IEEE Trans Syst Man Cybern B Cybern. 2008 Apr;38(2):381-403. doi: 10.1109/TSMCB.2007.912937.
The application of neural networks to solve a problem involves tasks with a high computational cost until a suitable network is found, and these tasks mainly involve the selection of the network topology and the training step. We usually select the network structure by means of a trial-and-error procedure, and we then train the network. In the case of recurrent neural networks (RNNs), the lack of suitable training algorithms sometimes hampers these procedures due to vanishing gradient problems.

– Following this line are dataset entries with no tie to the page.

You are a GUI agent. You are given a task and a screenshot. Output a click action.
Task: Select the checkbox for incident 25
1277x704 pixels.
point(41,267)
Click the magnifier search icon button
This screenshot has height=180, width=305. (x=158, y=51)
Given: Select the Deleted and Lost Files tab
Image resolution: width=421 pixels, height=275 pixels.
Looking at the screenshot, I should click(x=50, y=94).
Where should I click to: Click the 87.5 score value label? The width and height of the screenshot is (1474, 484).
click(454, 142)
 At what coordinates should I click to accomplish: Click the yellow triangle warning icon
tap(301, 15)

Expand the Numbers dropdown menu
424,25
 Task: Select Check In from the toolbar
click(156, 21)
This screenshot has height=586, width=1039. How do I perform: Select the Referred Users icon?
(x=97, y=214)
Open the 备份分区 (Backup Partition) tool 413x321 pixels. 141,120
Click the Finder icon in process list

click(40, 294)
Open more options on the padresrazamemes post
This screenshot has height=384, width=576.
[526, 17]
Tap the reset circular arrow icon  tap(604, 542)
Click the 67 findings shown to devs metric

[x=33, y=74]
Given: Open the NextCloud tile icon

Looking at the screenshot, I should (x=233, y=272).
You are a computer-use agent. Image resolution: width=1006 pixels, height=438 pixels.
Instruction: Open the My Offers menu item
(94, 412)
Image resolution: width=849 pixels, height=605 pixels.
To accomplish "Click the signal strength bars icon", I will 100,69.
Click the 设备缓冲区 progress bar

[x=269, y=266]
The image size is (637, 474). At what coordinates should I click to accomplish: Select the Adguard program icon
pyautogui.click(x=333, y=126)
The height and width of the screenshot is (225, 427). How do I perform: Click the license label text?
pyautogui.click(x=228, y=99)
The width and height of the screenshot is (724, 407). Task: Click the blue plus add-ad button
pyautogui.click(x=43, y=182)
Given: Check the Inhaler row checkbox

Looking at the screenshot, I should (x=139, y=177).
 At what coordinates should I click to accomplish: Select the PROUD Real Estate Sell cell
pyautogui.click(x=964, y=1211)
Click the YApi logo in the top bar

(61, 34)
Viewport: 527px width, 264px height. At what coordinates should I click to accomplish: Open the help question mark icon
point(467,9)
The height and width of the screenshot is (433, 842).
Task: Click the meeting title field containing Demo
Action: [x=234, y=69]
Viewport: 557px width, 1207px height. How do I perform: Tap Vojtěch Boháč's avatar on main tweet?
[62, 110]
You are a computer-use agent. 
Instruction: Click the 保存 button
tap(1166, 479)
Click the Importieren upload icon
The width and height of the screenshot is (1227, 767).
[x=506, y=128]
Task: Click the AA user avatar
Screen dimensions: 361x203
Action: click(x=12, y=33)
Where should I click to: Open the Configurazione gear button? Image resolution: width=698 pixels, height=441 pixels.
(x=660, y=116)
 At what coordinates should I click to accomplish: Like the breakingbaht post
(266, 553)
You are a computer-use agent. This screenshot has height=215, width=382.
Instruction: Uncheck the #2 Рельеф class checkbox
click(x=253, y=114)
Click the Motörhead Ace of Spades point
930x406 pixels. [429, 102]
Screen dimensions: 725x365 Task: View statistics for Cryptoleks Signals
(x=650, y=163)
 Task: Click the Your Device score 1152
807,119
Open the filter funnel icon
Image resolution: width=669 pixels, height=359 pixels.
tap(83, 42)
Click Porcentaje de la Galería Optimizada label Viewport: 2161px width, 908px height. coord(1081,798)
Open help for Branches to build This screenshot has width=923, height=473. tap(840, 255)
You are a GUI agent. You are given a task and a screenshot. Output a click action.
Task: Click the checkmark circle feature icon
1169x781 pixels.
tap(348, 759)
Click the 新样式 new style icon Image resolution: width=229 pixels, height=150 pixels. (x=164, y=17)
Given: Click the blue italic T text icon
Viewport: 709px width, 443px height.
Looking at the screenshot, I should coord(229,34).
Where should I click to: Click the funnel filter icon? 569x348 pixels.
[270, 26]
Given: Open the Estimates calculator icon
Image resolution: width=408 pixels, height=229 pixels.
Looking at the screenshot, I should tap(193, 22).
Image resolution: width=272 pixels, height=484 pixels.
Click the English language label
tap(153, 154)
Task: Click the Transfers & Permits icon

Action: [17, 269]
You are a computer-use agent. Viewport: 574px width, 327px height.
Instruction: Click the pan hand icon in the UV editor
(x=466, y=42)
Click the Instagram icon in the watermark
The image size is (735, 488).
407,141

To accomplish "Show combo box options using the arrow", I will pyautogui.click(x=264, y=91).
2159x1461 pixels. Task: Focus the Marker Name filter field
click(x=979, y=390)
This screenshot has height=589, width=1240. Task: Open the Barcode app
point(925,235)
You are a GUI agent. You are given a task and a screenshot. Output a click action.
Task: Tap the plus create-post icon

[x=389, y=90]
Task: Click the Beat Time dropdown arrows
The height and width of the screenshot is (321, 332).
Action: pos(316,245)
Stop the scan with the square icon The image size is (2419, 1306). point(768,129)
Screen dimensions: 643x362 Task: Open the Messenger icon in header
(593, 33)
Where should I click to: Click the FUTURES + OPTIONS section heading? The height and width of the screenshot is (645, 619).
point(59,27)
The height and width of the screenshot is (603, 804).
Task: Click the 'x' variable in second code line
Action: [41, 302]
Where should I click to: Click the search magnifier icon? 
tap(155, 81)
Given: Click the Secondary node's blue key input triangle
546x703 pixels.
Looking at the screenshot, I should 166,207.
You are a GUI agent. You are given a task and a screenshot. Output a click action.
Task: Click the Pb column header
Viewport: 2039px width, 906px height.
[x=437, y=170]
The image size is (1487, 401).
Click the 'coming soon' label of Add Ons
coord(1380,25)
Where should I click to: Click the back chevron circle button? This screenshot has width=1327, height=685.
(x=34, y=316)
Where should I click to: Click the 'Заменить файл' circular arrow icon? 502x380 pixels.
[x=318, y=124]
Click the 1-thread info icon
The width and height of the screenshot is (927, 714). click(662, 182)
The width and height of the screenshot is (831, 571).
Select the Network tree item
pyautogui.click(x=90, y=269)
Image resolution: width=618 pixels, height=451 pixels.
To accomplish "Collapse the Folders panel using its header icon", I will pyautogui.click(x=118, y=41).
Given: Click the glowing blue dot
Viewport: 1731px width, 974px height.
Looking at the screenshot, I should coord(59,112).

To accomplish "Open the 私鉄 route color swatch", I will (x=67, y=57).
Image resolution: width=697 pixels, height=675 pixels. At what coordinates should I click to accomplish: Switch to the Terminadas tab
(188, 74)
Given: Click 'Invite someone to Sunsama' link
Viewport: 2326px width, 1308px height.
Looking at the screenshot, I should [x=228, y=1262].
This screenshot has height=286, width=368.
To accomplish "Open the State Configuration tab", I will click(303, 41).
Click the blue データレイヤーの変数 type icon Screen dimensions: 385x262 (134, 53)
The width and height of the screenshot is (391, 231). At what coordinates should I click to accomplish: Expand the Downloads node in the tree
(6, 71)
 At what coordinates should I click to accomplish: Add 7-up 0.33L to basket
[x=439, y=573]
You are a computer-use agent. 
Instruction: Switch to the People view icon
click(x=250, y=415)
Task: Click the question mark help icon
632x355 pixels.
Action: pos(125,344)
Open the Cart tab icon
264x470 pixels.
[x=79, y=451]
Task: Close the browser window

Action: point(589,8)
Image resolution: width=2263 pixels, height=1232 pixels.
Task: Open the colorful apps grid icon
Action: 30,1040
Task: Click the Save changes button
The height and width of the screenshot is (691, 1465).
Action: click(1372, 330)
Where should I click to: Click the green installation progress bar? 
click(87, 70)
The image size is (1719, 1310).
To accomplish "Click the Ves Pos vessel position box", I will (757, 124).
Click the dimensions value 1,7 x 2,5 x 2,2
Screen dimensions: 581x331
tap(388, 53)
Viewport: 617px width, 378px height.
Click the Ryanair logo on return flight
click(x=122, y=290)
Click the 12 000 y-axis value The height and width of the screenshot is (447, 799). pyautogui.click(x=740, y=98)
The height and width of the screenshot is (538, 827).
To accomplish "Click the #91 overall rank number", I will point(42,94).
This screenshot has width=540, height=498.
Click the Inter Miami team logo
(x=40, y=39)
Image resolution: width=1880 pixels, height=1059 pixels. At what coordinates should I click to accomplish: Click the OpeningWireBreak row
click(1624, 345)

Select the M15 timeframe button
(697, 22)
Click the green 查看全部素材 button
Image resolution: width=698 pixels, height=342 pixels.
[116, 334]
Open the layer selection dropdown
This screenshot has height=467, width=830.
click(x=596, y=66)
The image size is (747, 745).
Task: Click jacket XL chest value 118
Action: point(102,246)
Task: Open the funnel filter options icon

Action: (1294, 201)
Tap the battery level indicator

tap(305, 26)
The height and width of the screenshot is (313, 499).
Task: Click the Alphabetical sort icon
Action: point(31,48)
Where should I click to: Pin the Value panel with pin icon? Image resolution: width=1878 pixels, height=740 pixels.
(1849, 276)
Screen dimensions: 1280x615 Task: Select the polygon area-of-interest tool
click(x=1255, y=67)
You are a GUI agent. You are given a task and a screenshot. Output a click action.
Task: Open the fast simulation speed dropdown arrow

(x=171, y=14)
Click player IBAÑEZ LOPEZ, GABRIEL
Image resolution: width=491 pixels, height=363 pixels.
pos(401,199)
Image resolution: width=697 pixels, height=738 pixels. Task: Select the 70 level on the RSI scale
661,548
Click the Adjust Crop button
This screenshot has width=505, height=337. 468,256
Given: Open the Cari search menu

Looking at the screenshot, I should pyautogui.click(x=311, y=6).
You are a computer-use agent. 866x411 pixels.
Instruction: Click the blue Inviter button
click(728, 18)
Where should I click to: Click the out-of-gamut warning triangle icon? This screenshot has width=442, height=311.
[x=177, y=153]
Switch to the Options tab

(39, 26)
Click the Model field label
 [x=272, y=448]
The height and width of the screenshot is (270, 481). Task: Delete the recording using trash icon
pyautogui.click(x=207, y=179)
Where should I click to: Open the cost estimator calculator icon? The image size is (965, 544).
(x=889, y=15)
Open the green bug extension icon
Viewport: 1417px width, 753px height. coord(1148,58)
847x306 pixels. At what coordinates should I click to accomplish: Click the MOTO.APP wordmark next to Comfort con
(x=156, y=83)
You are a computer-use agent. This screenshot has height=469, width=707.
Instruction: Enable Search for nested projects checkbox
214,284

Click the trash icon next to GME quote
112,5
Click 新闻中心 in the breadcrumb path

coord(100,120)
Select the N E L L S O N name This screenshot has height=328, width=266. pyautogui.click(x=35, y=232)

This paper addresses the simultaneous training and topology optimization of RNNs using multiobjective hybrid procedures. The proposal is based on the SPEA2 and NSGA2 algorithms for making hybrid methods using the Baldwinian hybridization strategy. We also study the effects of the selection of the objectives, crossover, and mutation in the diversity during evolution. The proposals are tested in the experimental section to train and optimize the networks in the competition on artificial time-series (CATS) benchmark.
将神经网络应用于解决问题涉及到计算成本很高的任务,直到找到合适的网络为止,而这些任务主要涉及网络拓扑的选择和训练步骤。我们通常通过反复试验的过程来选择网络结构,然后对网络进行训练。在循环神经网络(RNN)的情况下,由于梯度消失问题,缺乏合适的训练算法有时会阻碍这些过程。本文采用多目标混合方法解决RNN的同步训练和拓扑优化问题。该提议基于SPEA2和NSGA2算法,使用鲍德温杂交策略来构建混合方法。我们还研究了目标选择、交叉和变异对进化过程中多样性的影响。在实验部分对这些提议进行了测试,以在人工时间序列(CATS)基准竞赛中训练和优化网络。